Israel may beg to differ with her recollections on this. We are nowhere near meeting U.S. or Israeli key objections to the nuclear threat that Iran still poses.
This week, Mr. Rove was the first high-profile GOP critic to raise questions about what he termed “a serious health episode” — he never used the term “brain damage” — in December 2012 when Mrs. Clinton suffered a concussion after a fainting spell.
She was hospitalized for three days, but details of her illness have remained a mystery. She will be 69 years old in 2016.
She faces bigger obstacles, though, in her quest to become the nation’s first female president, which go to the heart of her meager experience, flawed by a history of multiple public-policy failures.
She cannot point to any major achievements during the four years she spent as secretary of state. She traveled widely and gave many speeches, but her record is a limited one.
If her years at State are remembered for anything, it will be the deadly and preventable terrorist attack in the U.S. Consulate in Benghazi on Sept. 11, 2012, when U.S. Ambassador J. Christopher Stevens and three other Americans were killed.
There have been numerous investigations and hearings by House Republicans who have charged that the State Department tried to cover up the fact this was a terrorist attack. Their initial explanation was that it started as a spontaneous Islamist “protest” against a YouTube video.
Not true. Mr. Obama was seeking re-election at the time on a platform that he had al Qaeda terrorists “on the run” and that their ranks were “decimated.” Stevens sent repeated requests to the State Department for added security, but they were denied or ignored on her watch. House Republicans formed a select committee just last week to dig further into the scandal, and Mrs. Clinton will be a major target of their inquiry.
She has had a checkered past, starting with her role as first lady in designing a national federal health care program that was bitterly branded by GOP leaders as “Hillarycare.”
It was so complex that even some of her allies said they didn’t fully understand how it worked. In the end, it was so unpopular that Democratic congressional leaders refused to bring it up for a vote.

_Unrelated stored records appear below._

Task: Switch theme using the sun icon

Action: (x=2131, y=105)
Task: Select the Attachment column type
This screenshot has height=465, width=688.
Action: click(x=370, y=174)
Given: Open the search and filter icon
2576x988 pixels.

She served for eight years as the senator from New York, with no significant accomplishments to speak of. She left behind a record of voting for every big tax-and-spend Democratic bill that came before the chamber.
There’s another, bigger issue that may well prevent Hillary from moving back into the White House. After eight years of Mr. Obama’s failed, leftist, jobless policies, will voters want another eight under Hillary?
Donald Lambro is a syndicated columnist and contributor to The Washington Times.